Stored records:
######
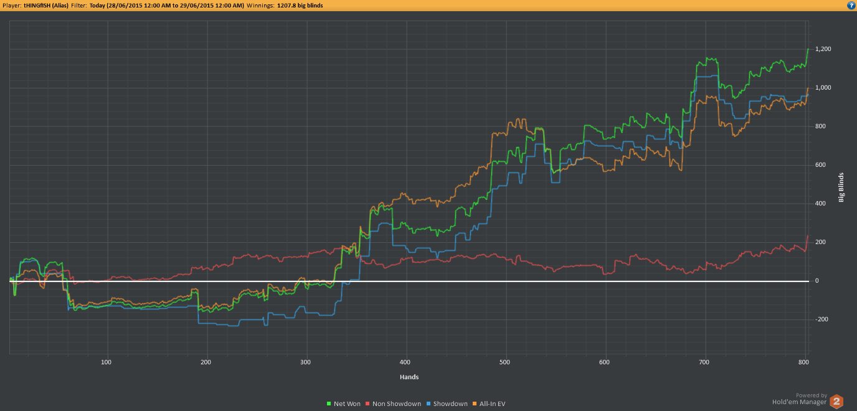The width and height of the screenshot is (857, 411).
Task: Click the 400 hands x-axis tick label
Action: tap(405, 362)
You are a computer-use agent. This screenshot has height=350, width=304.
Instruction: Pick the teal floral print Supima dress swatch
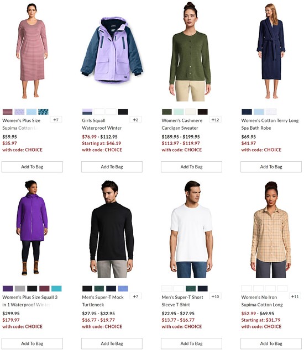pyautogui.click(x=43, y=112)
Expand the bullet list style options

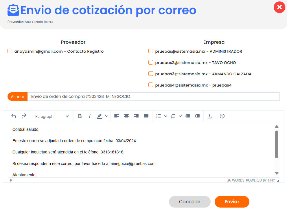click(166, 116)
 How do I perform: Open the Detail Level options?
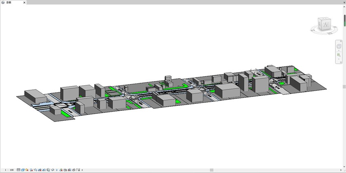(19, 170)
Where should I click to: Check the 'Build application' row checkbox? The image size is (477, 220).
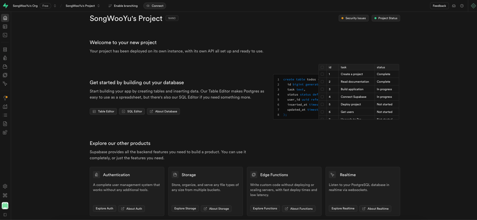(322, 89)
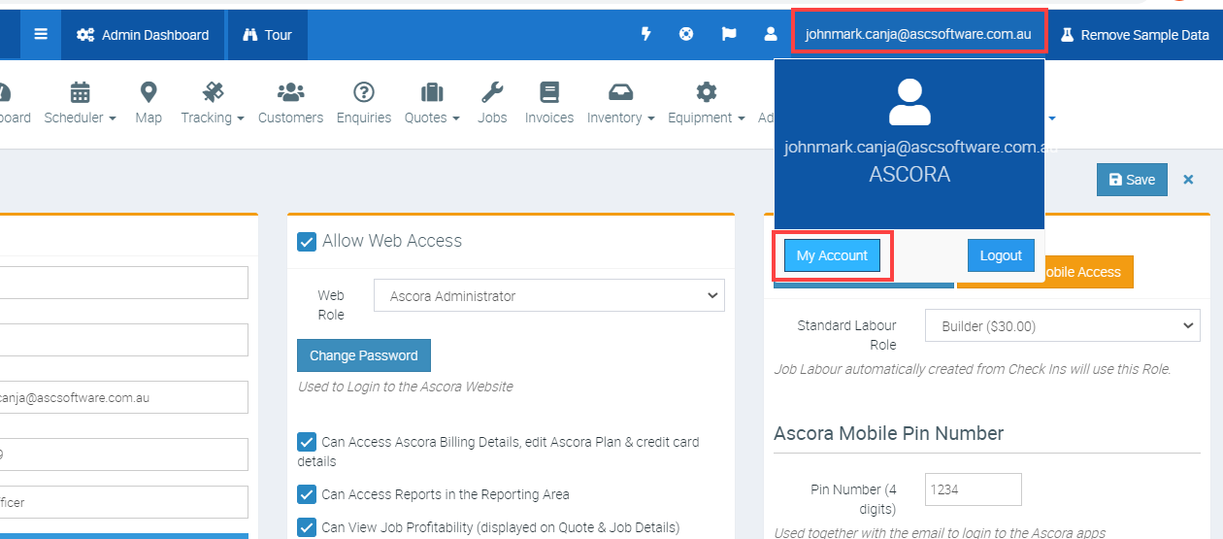Image resolution: width=1223 pixels, height=539 pixels.
Task: Open the life ring support icon
Action: [686, 35]
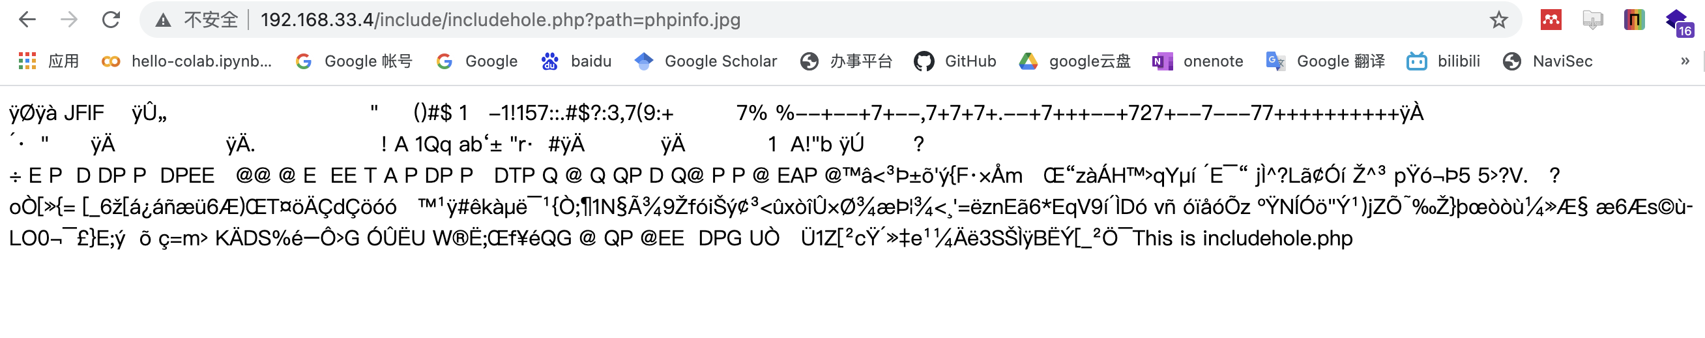
Task: Click the grey download extension icon
Action: (x=1592, y=20)
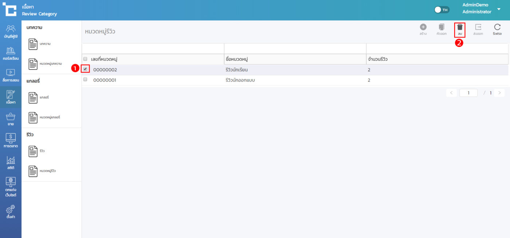The image size is (510, 238).
Task: Expand the AdminDemo account dropdown
Action: tap(499, 9)
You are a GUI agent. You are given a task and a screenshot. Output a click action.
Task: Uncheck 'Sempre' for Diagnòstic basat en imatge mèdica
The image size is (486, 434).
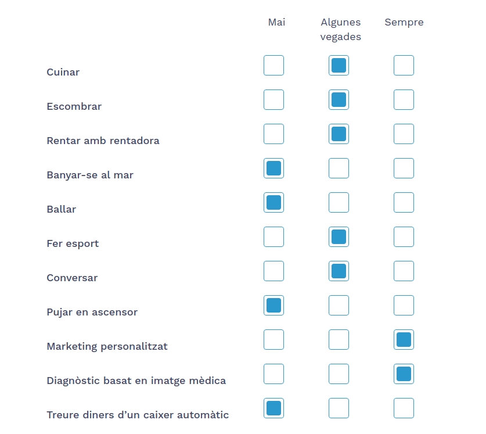click(x=404, y=374)
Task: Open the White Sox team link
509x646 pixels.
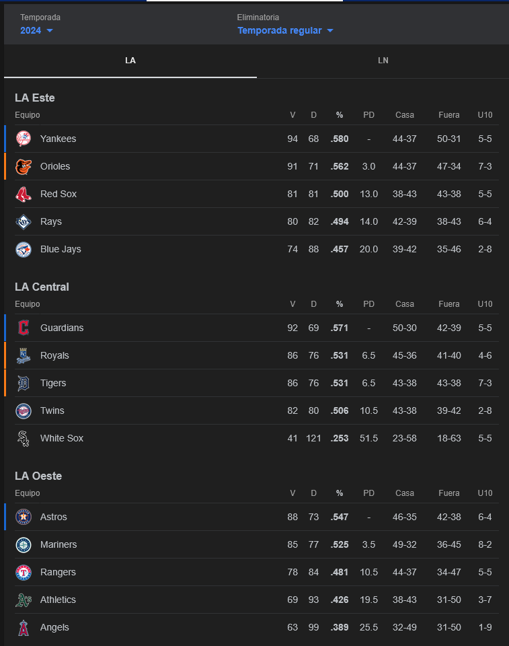Action: pyautogui.click(x=62, y=438)
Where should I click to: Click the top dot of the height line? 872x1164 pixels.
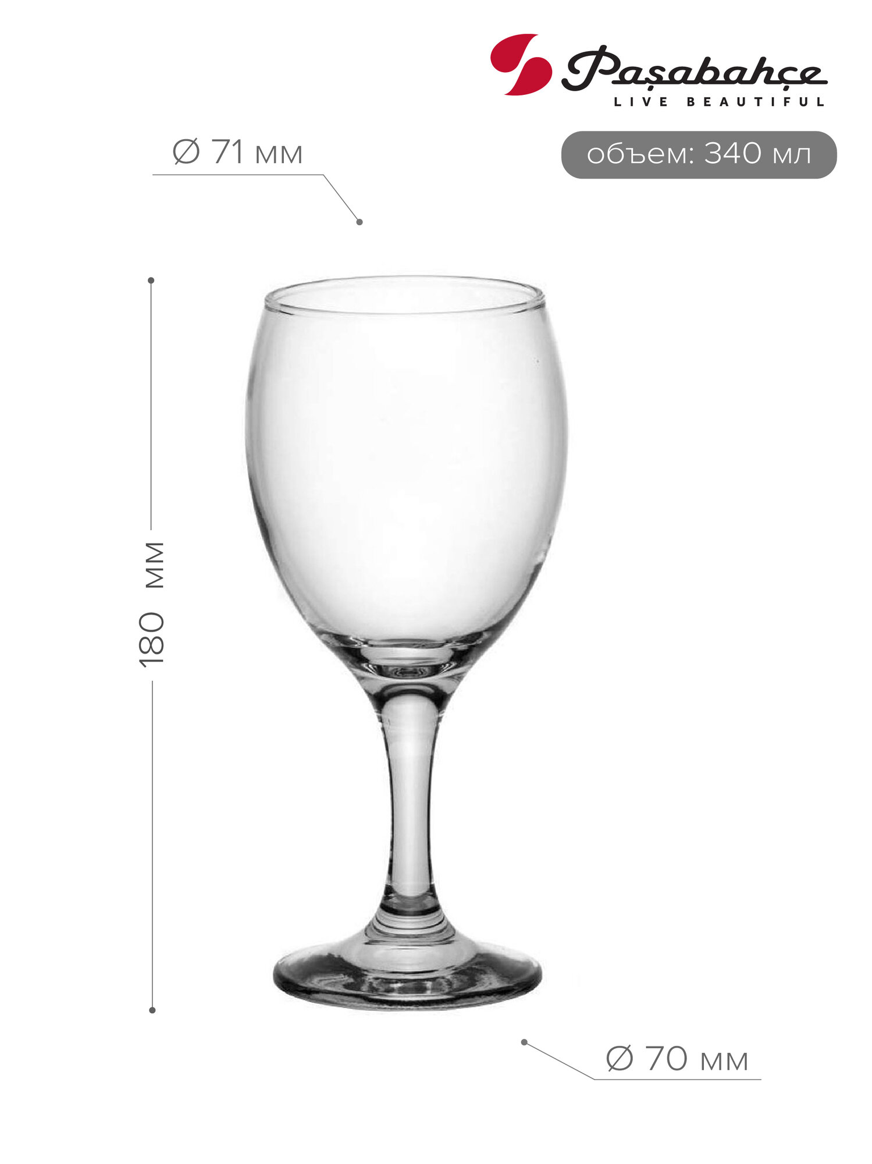point(151,281)
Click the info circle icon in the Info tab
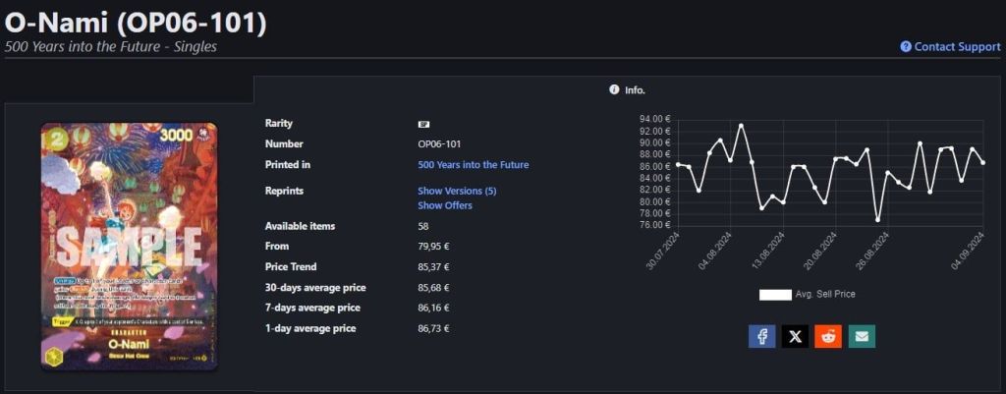 614,89
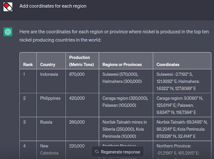This screenshot has width=214, height=159.
Task: Click the "Add coordinates for each region" prompt
Action: click(53, 6)
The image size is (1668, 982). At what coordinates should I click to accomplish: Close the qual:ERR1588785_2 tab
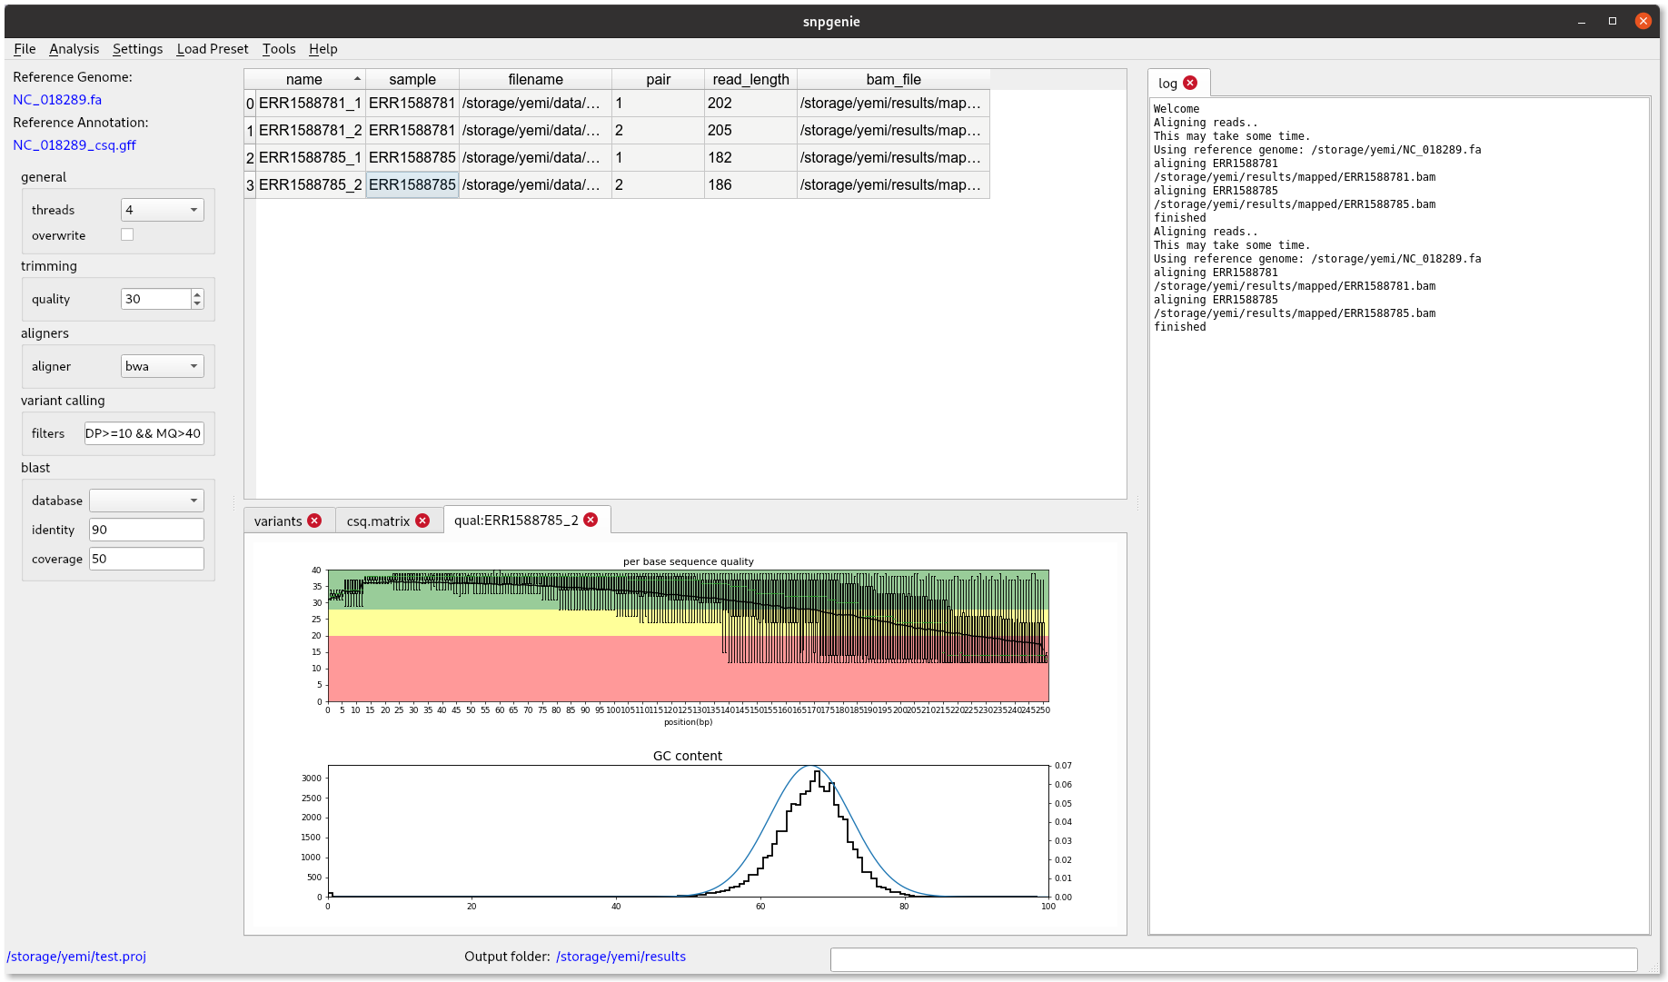click(x=591, y=520)
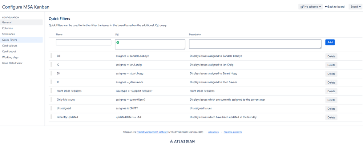The height and width of the screenshot is (149, 363).
Task: Select Card colours in sidebar
Action: tap(10, 45)
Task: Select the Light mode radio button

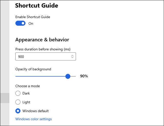Action: (18, 102)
######
Your task >>
Hand back exactly the lines from the one with "Where should I click to: Check" through the last line of the data above, both ends included, with every picture left out.

Result >>
Where should I click to: Check the 'Build application' row checkbox? The image size is (477, 220).
(322, 89)
Image resolution: width=1223 pixels, height=539 pixels.
Task: Open the life ring support icon
Action: [686, 35]
Task: Click the grey download extension icon
Action: (x=1592, y=20)
The image size is (510, 238).
Task: Expand the AdminDemo account dropdown
Action: tap(499, 9)
You are a GUI agent. You are given a task and a screenshot. Output a click action.
Task: Uncheck 'Sempre' for Diagnòstic basat en imatge mèdica
The image size is (486, 434).
click(x=404, y=374)
Task: Open the White Sox team link
509x646 pixels.
Action: pyautogui.click(x=62, y=438)
Where should I click to: Click the top dot of the height line? 872x1164 pixels.
point(151,281)
Click the info circle icon in the Info tab
 614,89
This screenshot has width=214, height=159.
Task: Click the "Add coordinates for each region" prompt
Action: click(53, 6)
The image size is (1668, 982). At what coordinates should I click to accomplish: Close the qual:ERR1588785_2 tab
click(x=591, y=520)
The height and width of the screenshot is (149, 363).
Task: Select Card colours in sidebar
Action: tap(10, 45)
Task: Select the Light mode radio button

Action: (18, 102)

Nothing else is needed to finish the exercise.